Have you ever been in a store, where you found what you were looking for – quickly even – but your experience was so bad you vowed never to go back again? The same is true in health care, though the stakes are so much higher. It’s not just about getting care quickly. Your experience as a patient matters – not only for your perception of your care, but for your outcome.

Studies have shown good patient experience leads to better treatment adherence and more open communication from patients, which leads to better diagnosis. It can also reduce the anxiety we can feel when receiving medical care, which goes a long way toward empowering patients to be active participants in their health care.

But how do we know what constitutes a “good” patient experience? As Dr. Leana Wen says in an NPR story about one man’s terrible experience in a hospital setting, “The objective measures that health care workers focus on are necessary, but they’re not enough by themselves.” Patient experience should be part of the equation for good health care, as much as quality care and cost.

That’s why  the Alliance has been asking patients regularly about their experience with primary care providers and publishing the results.

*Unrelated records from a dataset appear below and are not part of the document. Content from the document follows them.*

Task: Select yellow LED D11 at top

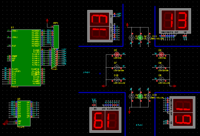Action: coord(149,38)
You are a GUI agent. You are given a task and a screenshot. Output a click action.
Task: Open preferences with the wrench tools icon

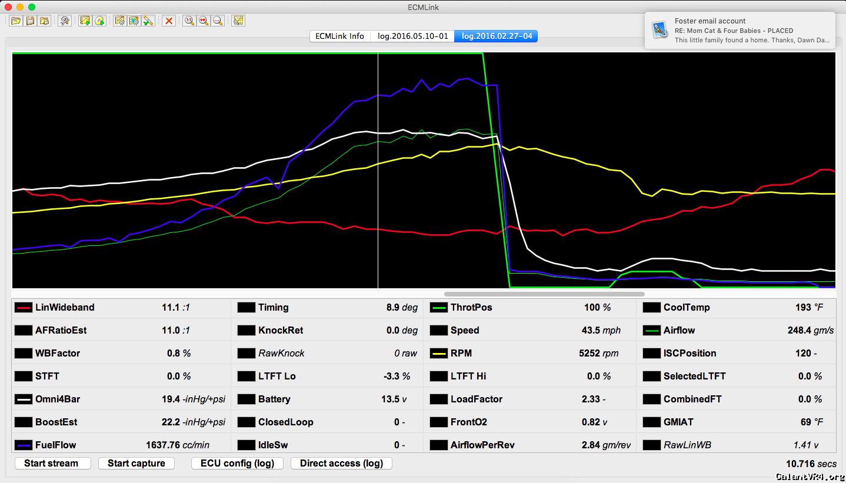(x=65, y=21)
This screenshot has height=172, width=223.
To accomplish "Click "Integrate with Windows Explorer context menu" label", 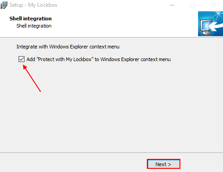I will 68,47.
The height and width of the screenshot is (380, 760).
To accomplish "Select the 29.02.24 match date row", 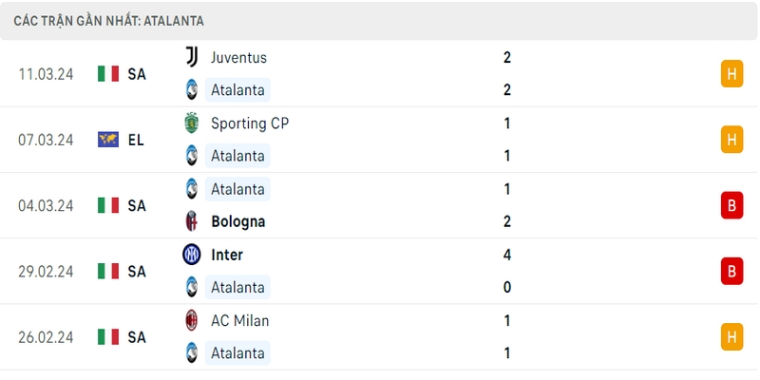I will pos(379,271).
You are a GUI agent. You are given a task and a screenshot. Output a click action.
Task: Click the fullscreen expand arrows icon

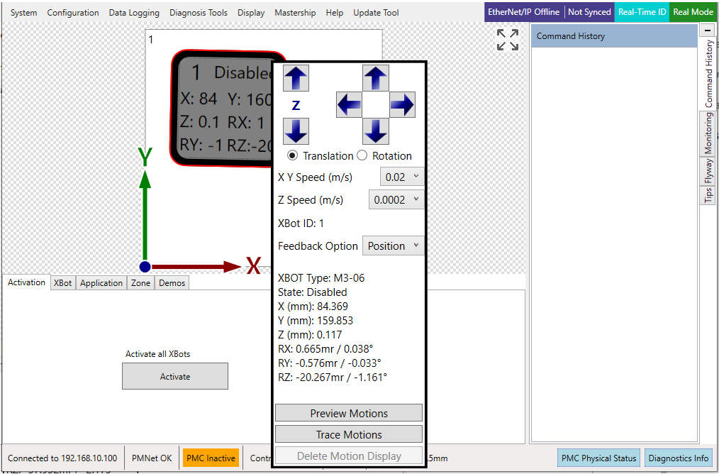click(x=508, y=40)

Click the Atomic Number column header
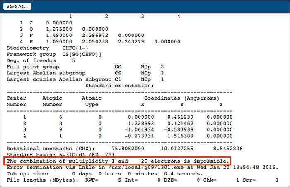[52, 101]
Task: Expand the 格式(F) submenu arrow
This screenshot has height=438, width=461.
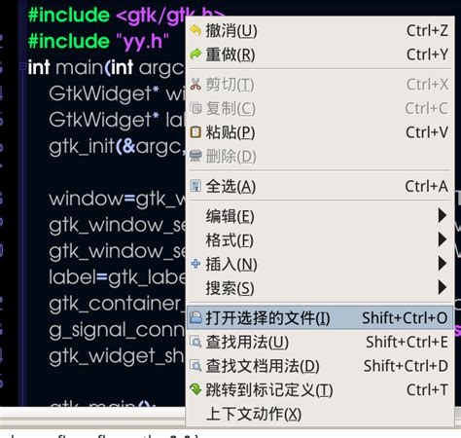Action: [443, 239]
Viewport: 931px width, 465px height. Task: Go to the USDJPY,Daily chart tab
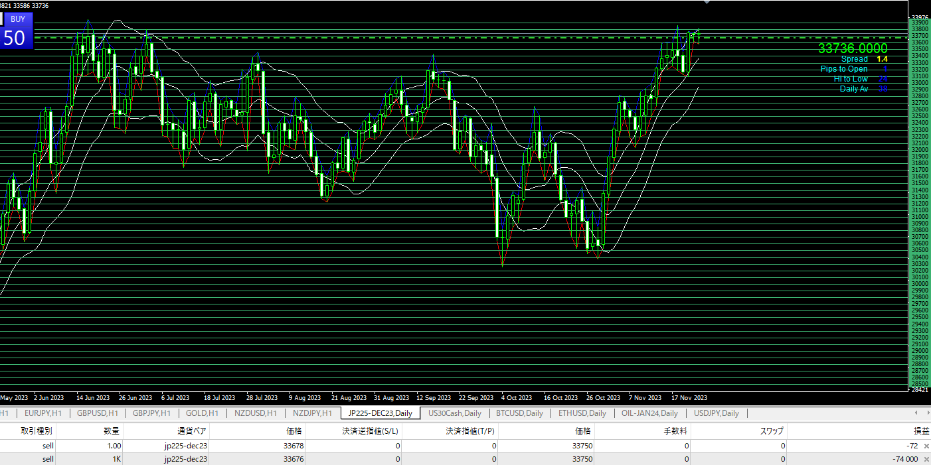pos(716,413)
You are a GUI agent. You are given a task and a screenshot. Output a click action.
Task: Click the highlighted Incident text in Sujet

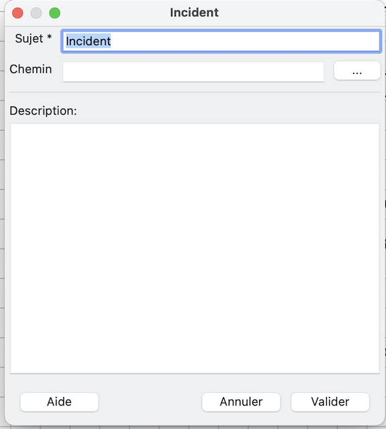tap(88, 42)
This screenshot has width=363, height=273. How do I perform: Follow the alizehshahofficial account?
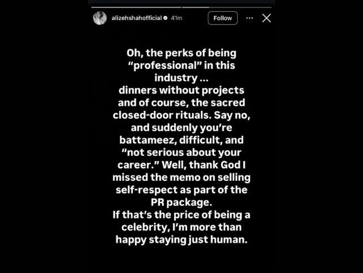222,18
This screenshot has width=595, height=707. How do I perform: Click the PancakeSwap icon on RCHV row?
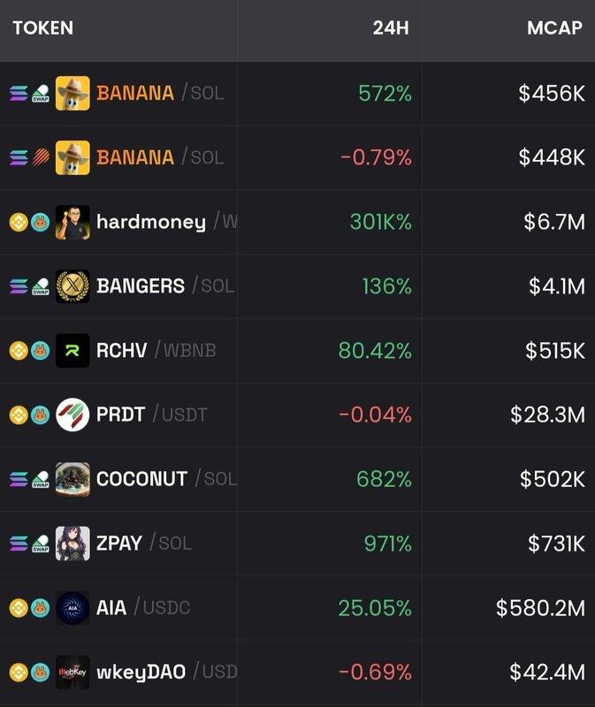tap(41, 351)
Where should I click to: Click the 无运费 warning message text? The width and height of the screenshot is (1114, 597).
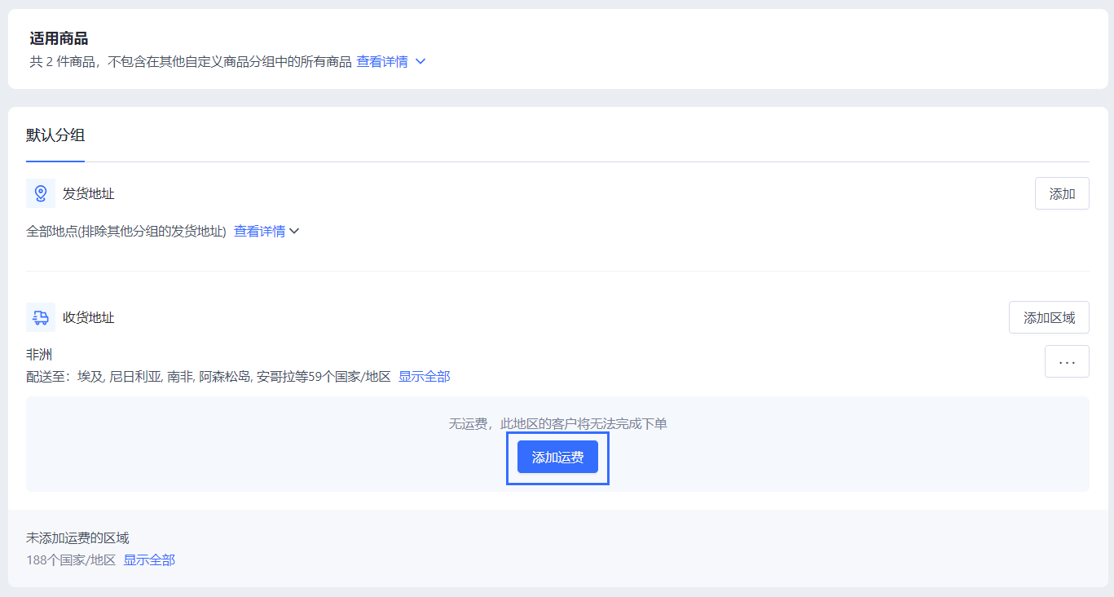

Using a nationally approved survey instrument, the Alliance measures patient experience at the medical group and clinic level, so if you are in the Puget Sound, you can see how your medical group or clinic performs on these measures. The last survey, with results published in 2014, asked 90,000 people in the Puget Sound region questions that fit into four categories:

  1. How often patients were able to get timely appointments, care and information.
  2. How often providers communicated well with patients.
  3. How often office staff were helpful, courteous and respectful.
  4. The patient’s overall rating of the provider.

Starting this fall, we will begin conducting our third patient experience survey, this time to a broader geography including the Mt. Vernon, Bellingham and Spokane areas as well as parts of central Washington, so stay tuned for results. We are curious to learn how things have changed as the health care system has placed greater emphasis on patient experience and its impact on quality and value.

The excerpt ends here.